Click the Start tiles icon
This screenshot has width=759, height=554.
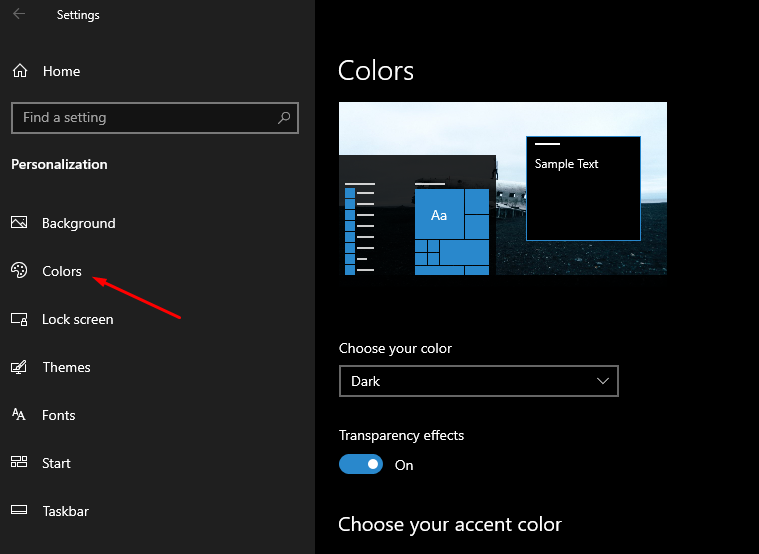pyautogui.click(x=19, y=462)
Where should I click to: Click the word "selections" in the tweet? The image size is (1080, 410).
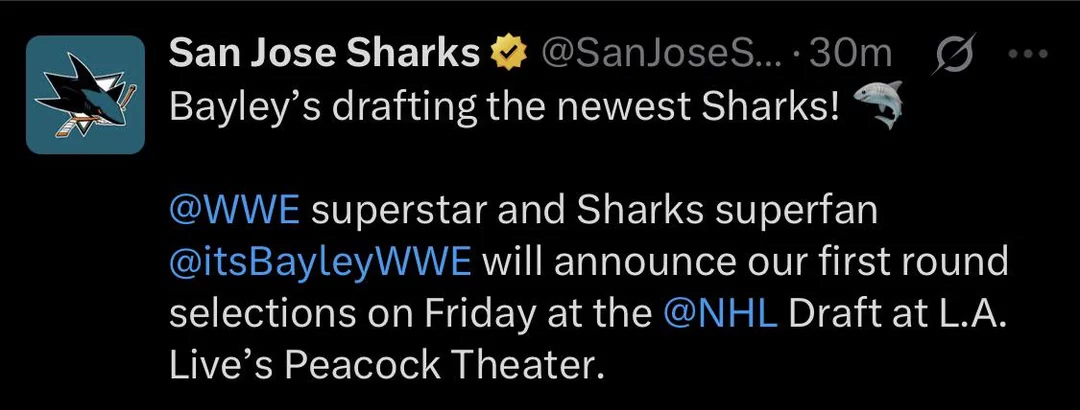tap(263, 314)
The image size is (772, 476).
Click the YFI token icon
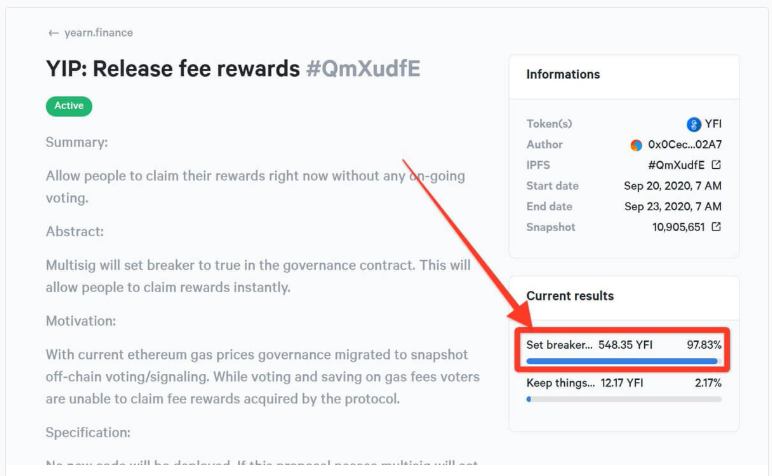(694, 124)
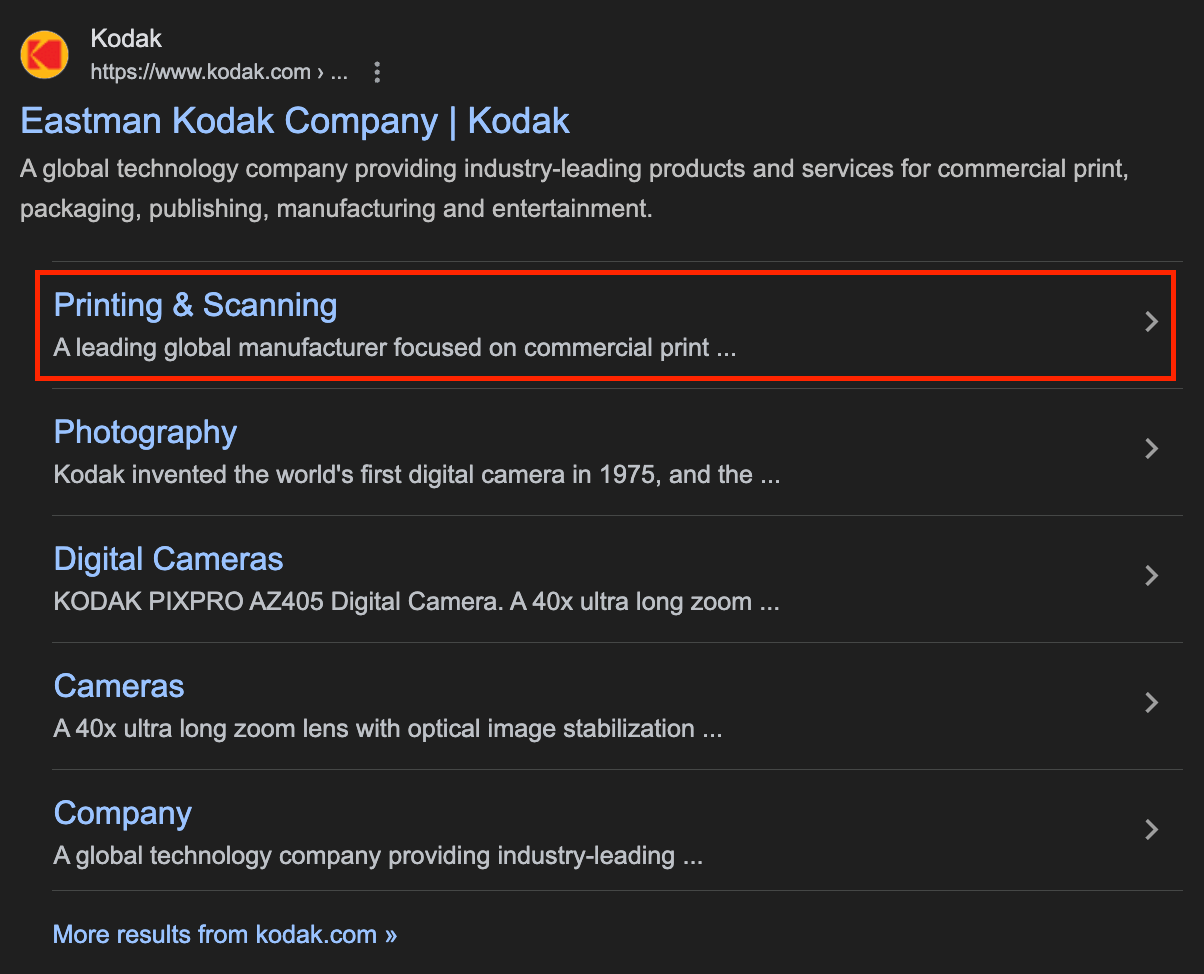Expand the Cameras row chevron
Screen dimensions: 1204x974
(x=1151, y=702)
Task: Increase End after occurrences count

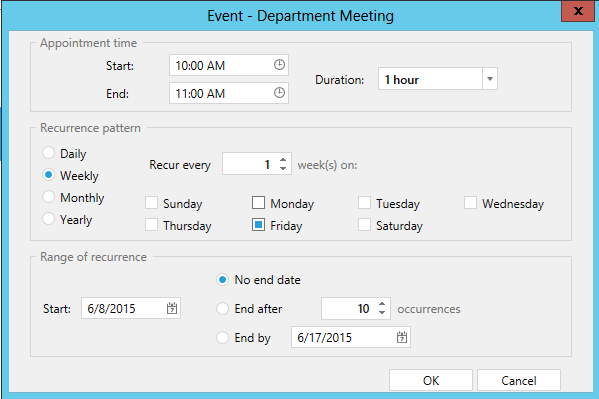Action: [x=382, y=304]
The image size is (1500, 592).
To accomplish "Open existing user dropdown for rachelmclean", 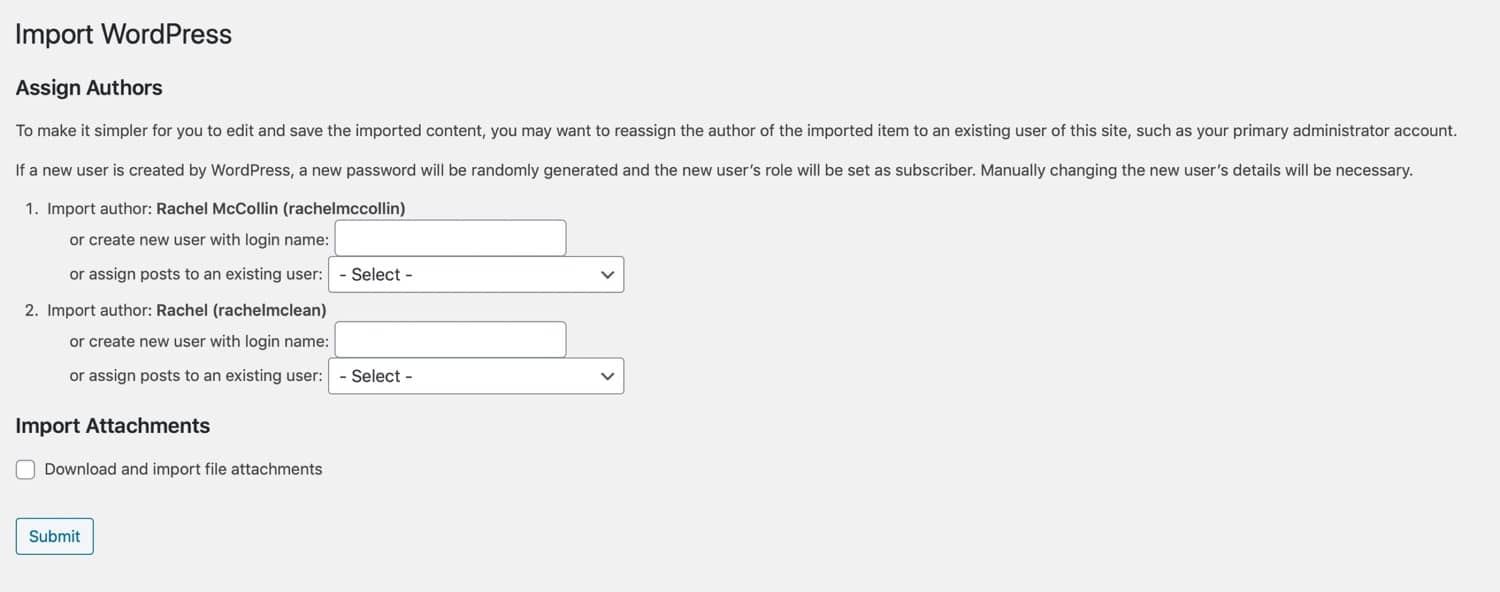I will 475,376.
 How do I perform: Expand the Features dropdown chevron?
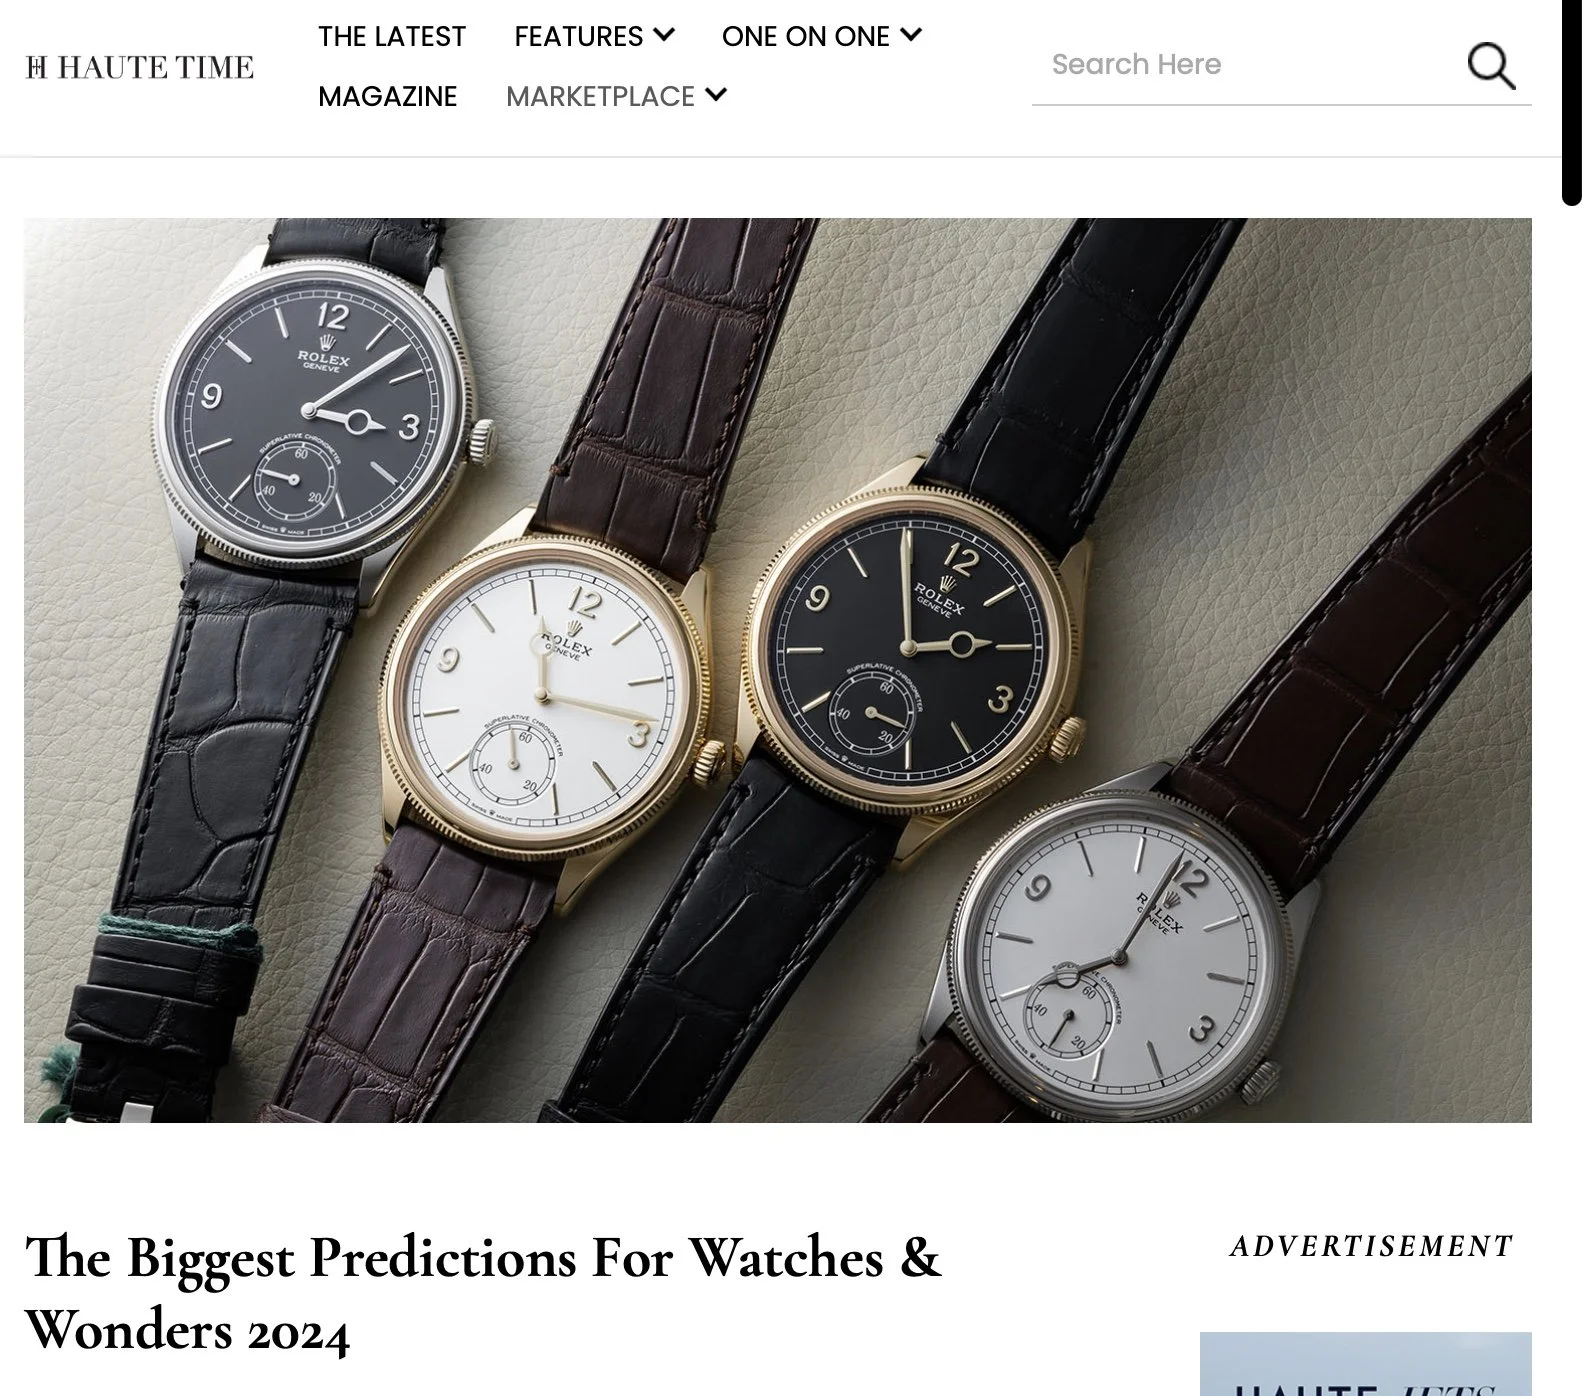click(x=664, y=36)
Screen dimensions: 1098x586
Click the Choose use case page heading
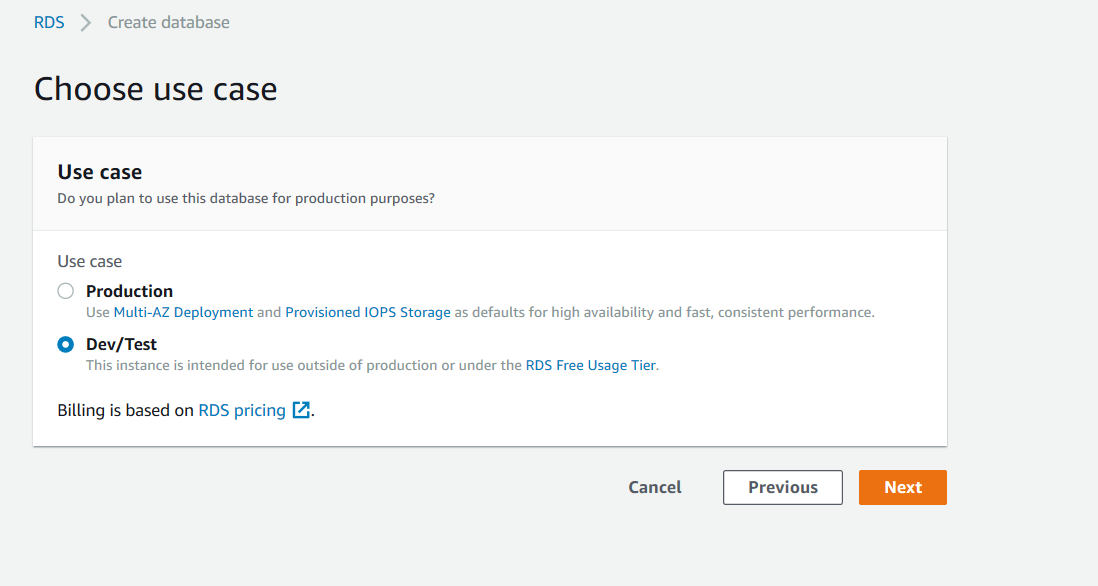(155, 89)
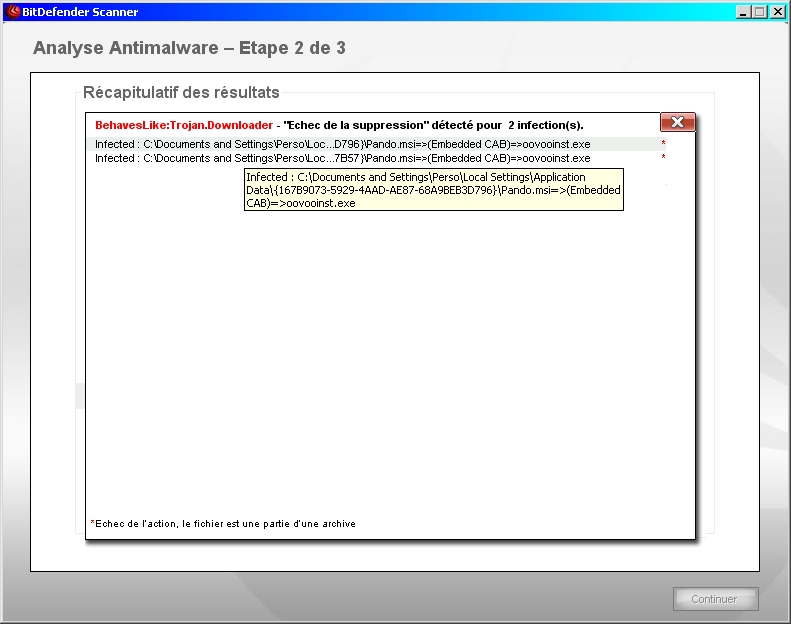The height and width of the screenshot is (624, 791).
Task: Click the red asterisk on second infected row
Action: [x=663, y=158]
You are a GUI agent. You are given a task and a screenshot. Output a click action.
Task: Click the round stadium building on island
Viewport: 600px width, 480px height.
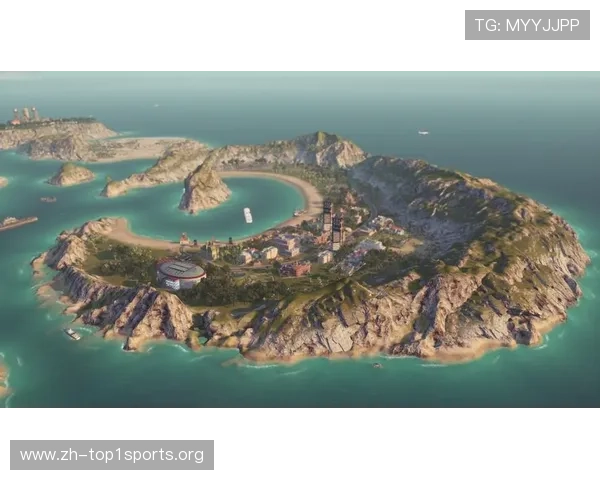(181, 272)
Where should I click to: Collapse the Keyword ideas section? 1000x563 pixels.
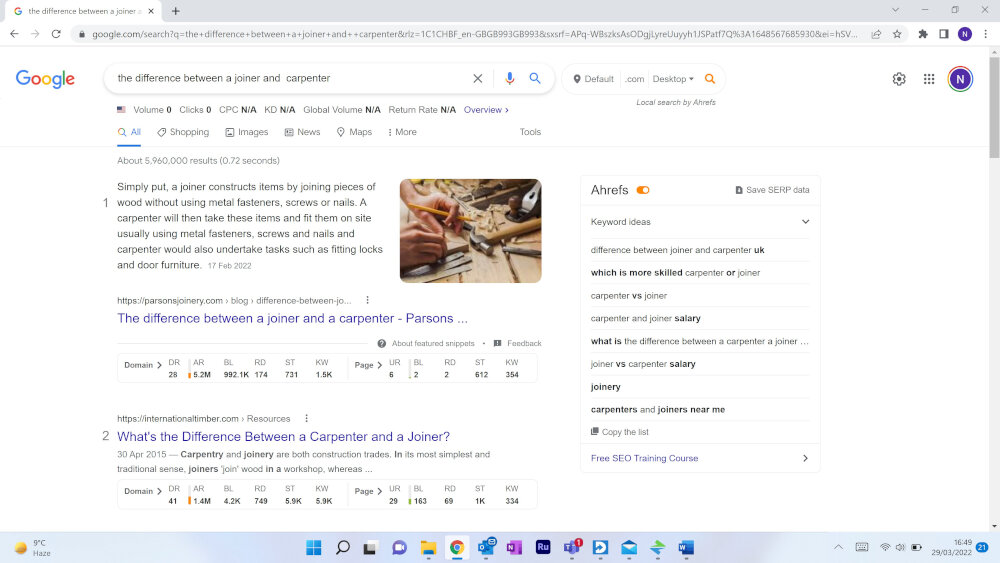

- _Task goal_:
From the records above, give again only the part that opens with the line containing "Click the Choose use case page heading" and closes with the line containing "Task: Click the round". Keep both ends but drop the pictures.

- _Exercise solution_:
Click the Choose use case page heading
(155, 89)
The height and width of the screenshot is (624, 791).
Task: Click the red asterisk on second infected row
Action: [x=663, y=158]
You are a GUI agent. You are given a task and a screenshot. Output a click action.
Task: Click the round stadium building on island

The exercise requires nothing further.